InsEdit: Towards Instruction-based Visual Editing via Data-Efficient Video Diffusion Models Adaptation
About
Instruction-based video editing is a natural way to control video content with text, but adapting a video generation model into an editor usually appears data-hungry. At the same time, high-quality video editing data remains scarce. In this paper, we show that a video generation backbone can become a strong video editor without large scale video editing data.
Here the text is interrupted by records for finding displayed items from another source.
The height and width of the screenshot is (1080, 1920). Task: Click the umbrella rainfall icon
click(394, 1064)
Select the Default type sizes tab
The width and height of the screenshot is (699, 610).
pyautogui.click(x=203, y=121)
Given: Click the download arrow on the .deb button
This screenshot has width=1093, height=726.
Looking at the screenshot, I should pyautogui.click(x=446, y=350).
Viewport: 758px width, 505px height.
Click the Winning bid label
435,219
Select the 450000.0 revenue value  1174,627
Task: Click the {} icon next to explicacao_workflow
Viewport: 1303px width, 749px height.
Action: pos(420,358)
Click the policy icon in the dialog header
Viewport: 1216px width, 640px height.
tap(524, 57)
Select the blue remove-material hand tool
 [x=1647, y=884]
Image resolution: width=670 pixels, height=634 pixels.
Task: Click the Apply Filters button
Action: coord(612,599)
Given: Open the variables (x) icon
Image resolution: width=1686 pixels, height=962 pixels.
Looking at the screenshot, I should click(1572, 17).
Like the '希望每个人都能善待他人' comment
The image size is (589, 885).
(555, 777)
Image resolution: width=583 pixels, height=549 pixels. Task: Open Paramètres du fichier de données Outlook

We present InsEdit, an instruction-based editing model built on HunyuanVideo-1.5. InsEdit combines a visual editing architecture with a video data pipeline based on Mutual Context Attention (MCA), which creates aligned video pairs where edits can begin in the middle of a clip rather than only from the first frame. With only O(100)K video editing data, InsEdit achieves state-of-the-art results among open-source methods on our video instruction editing benchmarks. In addition, because our training recipe also includes image editing data, the final model supports image editing without any modification.
Related benchmarks
| Task | Dataset | Result | Rank | |
|---|---|---|---|---|
| Instruction-Guided Video Editing | OpenVE-Bench | Overall Score4.43 | 17 | |
| Image Instruction Editing | GEdit | G-SC Score6.98 | 10 | |
| Video Instruction Editing | InsEdit-Bench | Overall Score4.61 | 9 |